- _Votre tâche_: Recopiez mot pour mot l'intégralité du passage consacré à l'économie sud-africaine pendant le confinement.

- _Extrait du document_:
--------------------

Une grande partie de l’économie, notamment dans les townships, est informelle. Dans de tels cas, confinement rime avec arrêt brutal de toute entrée d’argent et aucun droit aux aides publiques. C’est sans doute la menace la plus importante qui menace le pays en cas de confinement long. Il semble que le confinement strict prendra fin début mai ou du moins s’assouplira ce qui devrait apporter de l’air frais au pays…
Liée au monde, l’Afrique du Sud subit aussi la fermeture des frontières notamment dans deux domaines fondamentaux : l’agriculture et le tourisme. Les exploitations agricoles qui exportent leurs fruits et légumes dans le monde, principalement depuis les exploitations céréalières de l’Etat Libre ou les exploitations fruitières du Sud, se voient privées de débouchés, l’industrie du vin, très puissante également dans la région du Cap, souffre fortement de plusieurs arrêts : celui des exportations à l’étranger et celui de la consommation intérieure.

--------------------

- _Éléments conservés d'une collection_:
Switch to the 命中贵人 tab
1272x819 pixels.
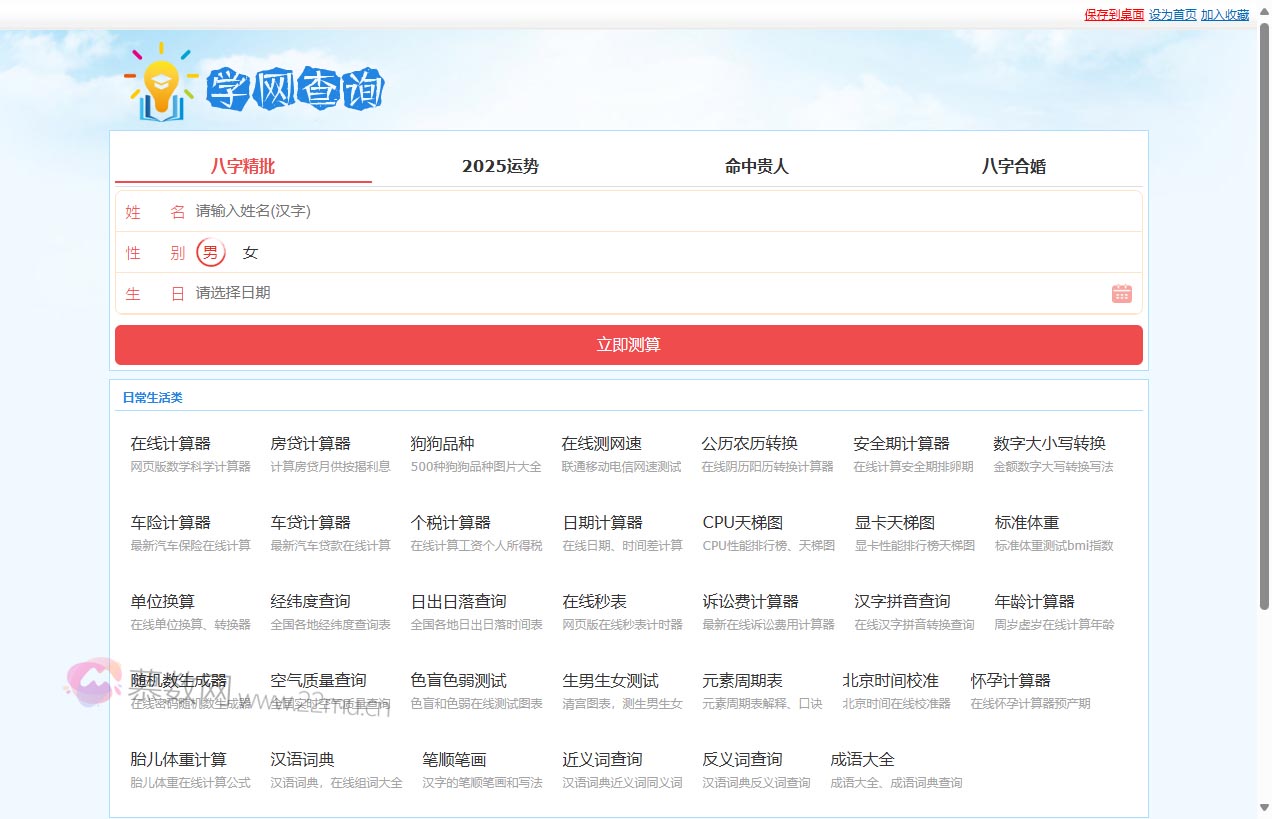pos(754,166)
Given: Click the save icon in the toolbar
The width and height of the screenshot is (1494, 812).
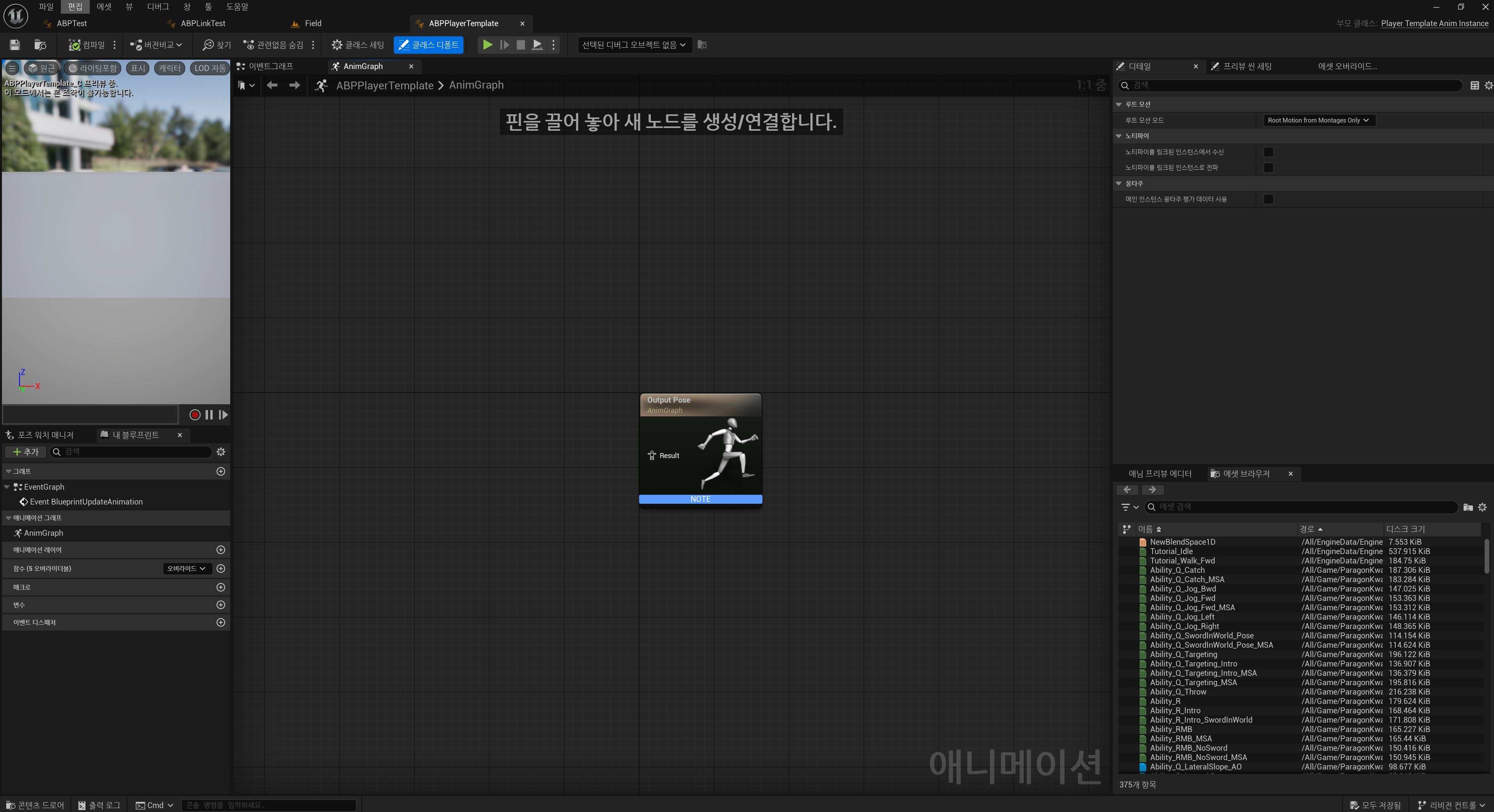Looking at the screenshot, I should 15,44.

--------------------

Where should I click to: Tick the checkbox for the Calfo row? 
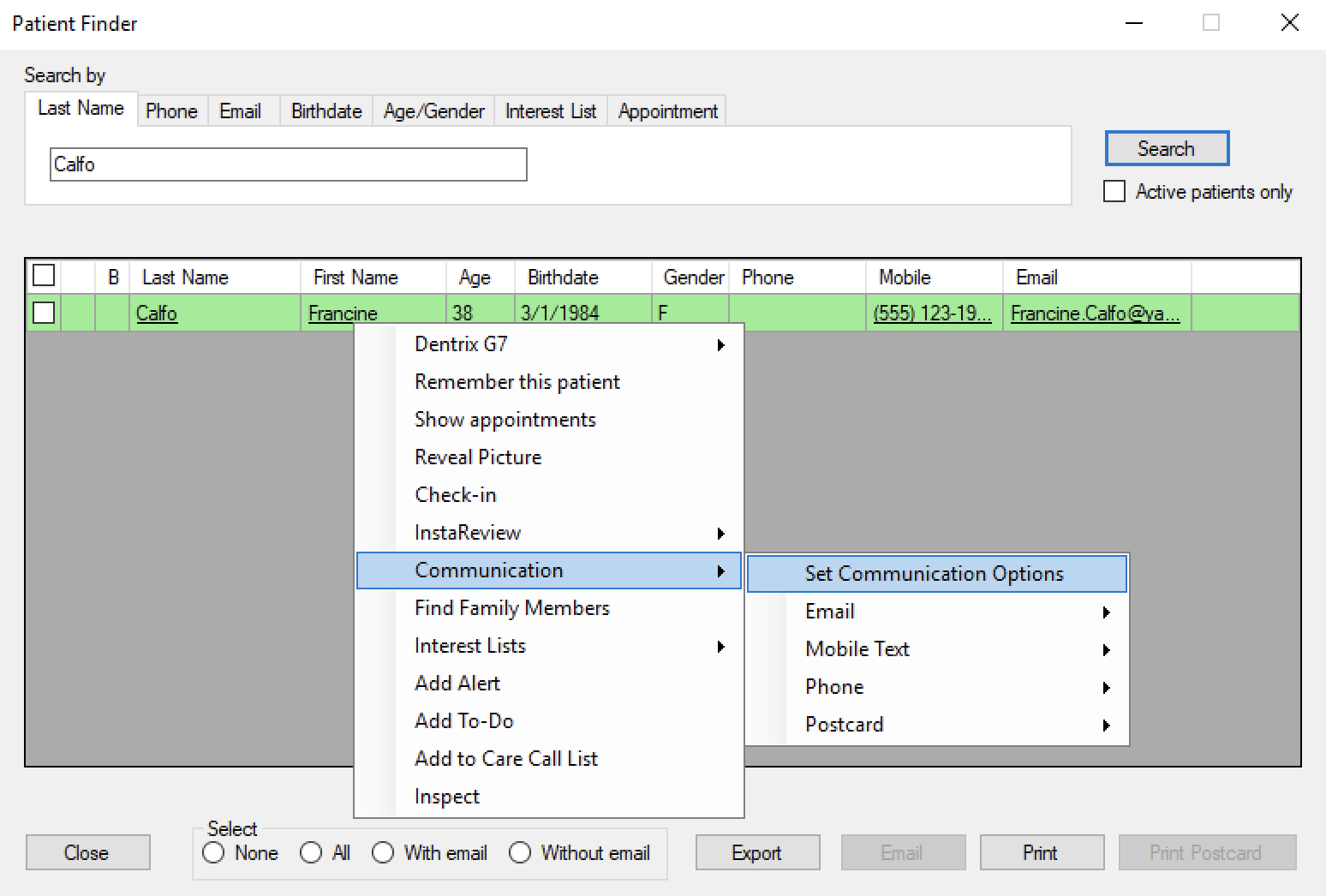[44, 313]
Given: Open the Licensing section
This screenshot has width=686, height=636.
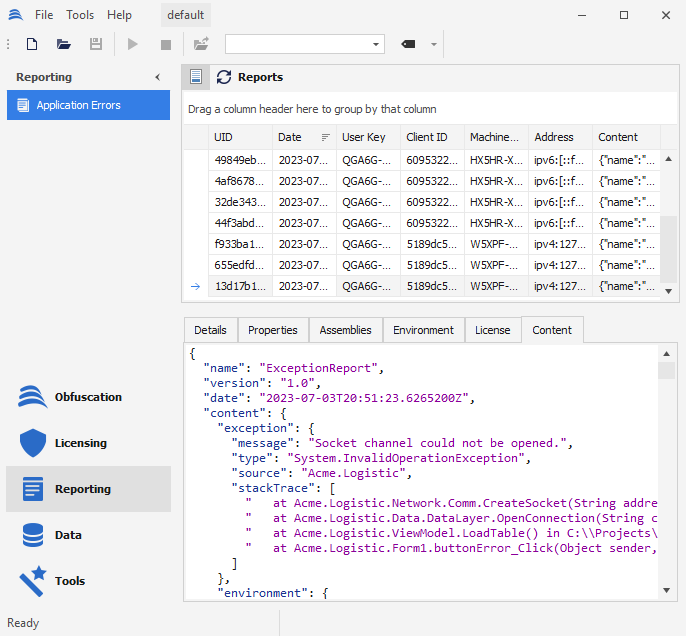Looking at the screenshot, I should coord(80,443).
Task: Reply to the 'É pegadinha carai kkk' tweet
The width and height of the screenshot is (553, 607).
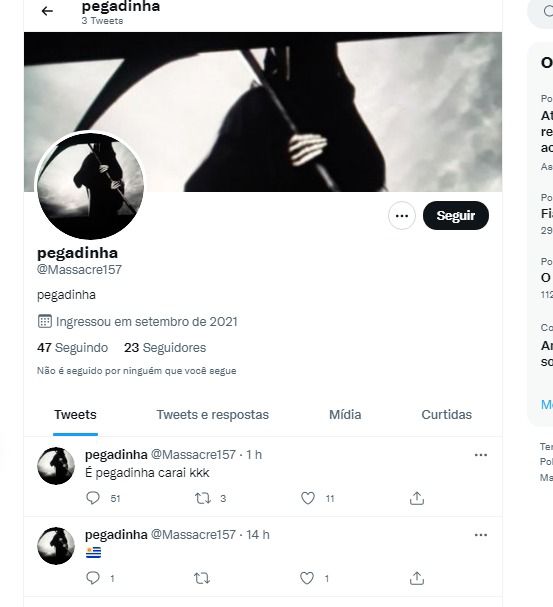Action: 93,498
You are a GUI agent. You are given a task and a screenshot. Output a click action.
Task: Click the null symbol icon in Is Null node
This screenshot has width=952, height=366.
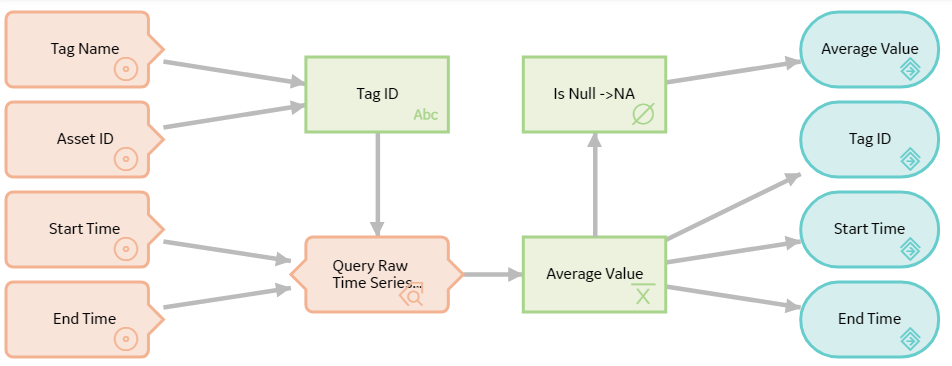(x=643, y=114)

--------------------

- _Résultat de l'exercice_:
Une grande partie de l’économie, notamment dans les townships, est informelle. Dans de tels cas, confinement rime avec arrêt brutal de toute entrée d’argent et aucun droit aux aides publiques. C’est sans doute la menace la plus importante qui menace le pays en cas de confinement long. Il semble que le confinement strict prendra fin début mai ou du moins s’assouplira ce qui devrait apporter de l’air frais au pays…
Liée au monde, l’Afrique du Sud subit aussi la fermeture des frontières notamment dans deux domaines fondamentaux : l’agriculture et le tourisme. Les exploitations agricoles qui exportent leurs fruits et légumes dans le monde, principalement depuis les exploitations céréalières de l’Etat Libre ou les exploitations fruitières du Sud, se voient privées de débouchés, l’industrie du vin, très puissante également dans la région du Cap, souffre fortement de plusieurs arrêts : celui des exportations à l’étranger et celui de la consommation intérieure.